С фортом Усольцева намаялся даже Коробкин, я искал матерьял для портрета и утыкался в молчание, когда бы не в круговое замалчивание, наконец чародейными жестами благодетель мой выгреб из пустоты свидетельство, косвенно прикосновенное теме. В ростовской лета 1942-го брошюре учитель словесности, инспектор школьной управы при немцах, положив ругань на размер прыжовских сарказмов, запоздало с иваном гаврилычем лаясь по существу, под занавес заклинает новую власть, спасительницу возрождаемого міра, попечительствовать юродивым: ими и открывался при большевиках тайный список подлежащих уничтожению русских людей. Юродство позвоночный столб, ось народная, старше, чем самая церковь Москвы; от первомонашества византийского за основания русского лада предстатели, его стихиали, духи стихий. До тех пор Россия, доколе в рубище с клюкой, на морозе гноясь и мочась на соломе, вприсядку бесчинные скакуны голоштанные, кликуши голодные, мясом в цепях и веригах играющие, на палочке с голубком от волчьего лиса утрюхивающие — слово свое говорят. Шубу ума русского выворачивающие, целее была бы чтоб. Не переводятся, сколько ни заушай по застенкам. А кто тронет юродов, тому гибель и мор. Сталинским, на коленях, советам потому не подняться с колен, что душа мстящая — мстит, с чем декламатора хотелось поздравить, но под строкой густело муравейное примечание.

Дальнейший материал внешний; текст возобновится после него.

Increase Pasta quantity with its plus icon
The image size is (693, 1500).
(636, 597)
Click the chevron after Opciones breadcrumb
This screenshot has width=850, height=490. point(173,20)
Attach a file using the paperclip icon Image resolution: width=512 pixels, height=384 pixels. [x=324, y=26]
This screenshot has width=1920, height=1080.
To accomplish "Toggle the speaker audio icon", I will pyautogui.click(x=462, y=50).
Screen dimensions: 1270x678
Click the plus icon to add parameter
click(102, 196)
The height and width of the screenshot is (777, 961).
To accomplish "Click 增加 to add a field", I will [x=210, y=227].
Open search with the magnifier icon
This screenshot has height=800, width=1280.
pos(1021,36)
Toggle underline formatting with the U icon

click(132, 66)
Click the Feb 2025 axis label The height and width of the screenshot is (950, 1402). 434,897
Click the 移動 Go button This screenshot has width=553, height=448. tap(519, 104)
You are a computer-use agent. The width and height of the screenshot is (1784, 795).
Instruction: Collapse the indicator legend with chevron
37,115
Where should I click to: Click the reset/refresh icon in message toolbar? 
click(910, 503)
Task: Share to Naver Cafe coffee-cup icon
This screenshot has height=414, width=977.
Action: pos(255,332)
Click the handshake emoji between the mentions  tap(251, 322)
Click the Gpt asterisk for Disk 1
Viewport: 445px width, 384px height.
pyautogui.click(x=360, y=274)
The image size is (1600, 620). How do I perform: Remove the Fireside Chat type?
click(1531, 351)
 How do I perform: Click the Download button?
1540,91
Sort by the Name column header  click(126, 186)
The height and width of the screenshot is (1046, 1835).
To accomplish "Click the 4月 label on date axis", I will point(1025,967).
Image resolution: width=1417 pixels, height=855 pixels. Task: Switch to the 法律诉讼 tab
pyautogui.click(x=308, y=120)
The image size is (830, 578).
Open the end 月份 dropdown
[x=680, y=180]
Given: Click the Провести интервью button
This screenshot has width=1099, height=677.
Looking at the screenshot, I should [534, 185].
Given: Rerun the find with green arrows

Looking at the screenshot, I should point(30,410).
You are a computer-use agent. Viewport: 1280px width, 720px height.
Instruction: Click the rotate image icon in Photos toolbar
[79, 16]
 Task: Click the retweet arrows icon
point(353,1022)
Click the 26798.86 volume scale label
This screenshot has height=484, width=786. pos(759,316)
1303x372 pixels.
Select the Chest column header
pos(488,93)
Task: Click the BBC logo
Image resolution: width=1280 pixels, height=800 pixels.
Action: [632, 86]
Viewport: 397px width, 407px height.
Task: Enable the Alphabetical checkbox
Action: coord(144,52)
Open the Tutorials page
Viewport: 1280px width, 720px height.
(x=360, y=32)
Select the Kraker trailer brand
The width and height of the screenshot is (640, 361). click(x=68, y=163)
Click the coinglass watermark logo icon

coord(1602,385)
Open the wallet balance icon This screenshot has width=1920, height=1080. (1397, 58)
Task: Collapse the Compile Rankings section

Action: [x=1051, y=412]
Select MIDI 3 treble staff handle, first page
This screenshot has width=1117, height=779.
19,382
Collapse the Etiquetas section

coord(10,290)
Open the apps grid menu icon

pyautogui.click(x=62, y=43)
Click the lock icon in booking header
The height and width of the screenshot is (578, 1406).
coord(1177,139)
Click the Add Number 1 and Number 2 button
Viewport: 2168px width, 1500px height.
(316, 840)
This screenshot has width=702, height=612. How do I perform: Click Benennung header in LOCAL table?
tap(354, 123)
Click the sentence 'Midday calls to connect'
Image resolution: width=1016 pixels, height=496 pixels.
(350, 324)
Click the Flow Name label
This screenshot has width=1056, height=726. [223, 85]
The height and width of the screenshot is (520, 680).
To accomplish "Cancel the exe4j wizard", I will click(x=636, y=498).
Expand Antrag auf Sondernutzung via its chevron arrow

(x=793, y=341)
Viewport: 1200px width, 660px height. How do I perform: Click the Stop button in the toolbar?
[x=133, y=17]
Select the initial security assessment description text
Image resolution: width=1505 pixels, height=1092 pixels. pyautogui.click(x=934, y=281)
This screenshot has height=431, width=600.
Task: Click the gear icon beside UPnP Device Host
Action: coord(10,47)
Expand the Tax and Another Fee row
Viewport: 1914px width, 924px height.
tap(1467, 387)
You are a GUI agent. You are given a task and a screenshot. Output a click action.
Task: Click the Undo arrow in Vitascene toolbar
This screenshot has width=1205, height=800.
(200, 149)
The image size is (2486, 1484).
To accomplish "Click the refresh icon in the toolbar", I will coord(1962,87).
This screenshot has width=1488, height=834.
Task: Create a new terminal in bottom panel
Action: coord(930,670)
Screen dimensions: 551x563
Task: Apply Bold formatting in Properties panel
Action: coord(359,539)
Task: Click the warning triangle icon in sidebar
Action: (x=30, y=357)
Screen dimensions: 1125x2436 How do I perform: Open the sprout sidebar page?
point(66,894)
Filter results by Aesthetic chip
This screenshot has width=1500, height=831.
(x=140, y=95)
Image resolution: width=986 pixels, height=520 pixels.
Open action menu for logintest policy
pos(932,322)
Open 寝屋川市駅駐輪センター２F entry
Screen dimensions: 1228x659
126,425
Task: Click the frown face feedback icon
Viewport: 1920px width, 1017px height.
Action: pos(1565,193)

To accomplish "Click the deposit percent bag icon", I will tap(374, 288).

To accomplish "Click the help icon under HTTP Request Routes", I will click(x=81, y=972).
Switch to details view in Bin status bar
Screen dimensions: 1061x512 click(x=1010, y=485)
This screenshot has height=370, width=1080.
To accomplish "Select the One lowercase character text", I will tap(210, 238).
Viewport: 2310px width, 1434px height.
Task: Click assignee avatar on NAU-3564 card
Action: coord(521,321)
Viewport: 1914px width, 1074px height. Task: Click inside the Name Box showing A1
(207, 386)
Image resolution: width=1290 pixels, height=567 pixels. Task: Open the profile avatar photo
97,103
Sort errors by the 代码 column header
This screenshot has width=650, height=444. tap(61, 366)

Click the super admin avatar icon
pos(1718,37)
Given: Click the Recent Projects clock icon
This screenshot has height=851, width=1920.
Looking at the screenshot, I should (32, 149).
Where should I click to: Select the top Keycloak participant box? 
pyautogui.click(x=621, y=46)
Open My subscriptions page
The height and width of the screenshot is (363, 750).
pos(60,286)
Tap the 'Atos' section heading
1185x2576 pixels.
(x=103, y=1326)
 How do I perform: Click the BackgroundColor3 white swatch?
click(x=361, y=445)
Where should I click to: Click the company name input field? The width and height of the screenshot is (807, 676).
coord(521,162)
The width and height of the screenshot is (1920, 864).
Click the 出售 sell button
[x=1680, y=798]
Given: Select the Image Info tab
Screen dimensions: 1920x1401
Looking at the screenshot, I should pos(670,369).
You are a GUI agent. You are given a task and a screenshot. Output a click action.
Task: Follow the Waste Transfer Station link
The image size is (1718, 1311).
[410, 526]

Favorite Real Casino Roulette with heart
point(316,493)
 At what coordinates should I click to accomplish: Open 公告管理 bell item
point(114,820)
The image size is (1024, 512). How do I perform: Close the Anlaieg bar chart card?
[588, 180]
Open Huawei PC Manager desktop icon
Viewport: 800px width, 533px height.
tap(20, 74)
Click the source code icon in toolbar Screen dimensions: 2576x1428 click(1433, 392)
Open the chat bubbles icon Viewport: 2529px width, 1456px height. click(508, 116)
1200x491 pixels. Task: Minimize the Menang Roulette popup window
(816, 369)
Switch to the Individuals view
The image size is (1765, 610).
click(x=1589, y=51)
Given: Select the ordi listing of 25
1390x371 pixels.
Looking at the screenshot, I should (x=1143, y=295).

До войны в южном городе, гораздо восточней донского Ростова, автор, командированный по обмену, встретил сборище шалопутов, забавлявшихся нострадамусами, оракулами на политические темы газет (лучше дамусы, чем нострадамусы, не удержался он от гвардейской остроты). На рассвете после пирушки, оборотясь к туманным горнам, издалека еле звучно трубящим в опаловой с папиросным дымком пелене, молодежь выкликала катрены, импровизируемые на трезвейшую, как показали события, голову, с такой точностью — ах, с какой точностью! — все подтвердилось потом. Отнести прорицателей к исконно юродивым помешал автору расово подозрительный состав коллектива, но попойка и фаталистическая беспечность юнцов, видать, запали в него глубоко, коли приспичило вернуться к «симпосиям» в очерке, заявленном на обороте обложки; Коробкин текст не нашел, да он и не был написан.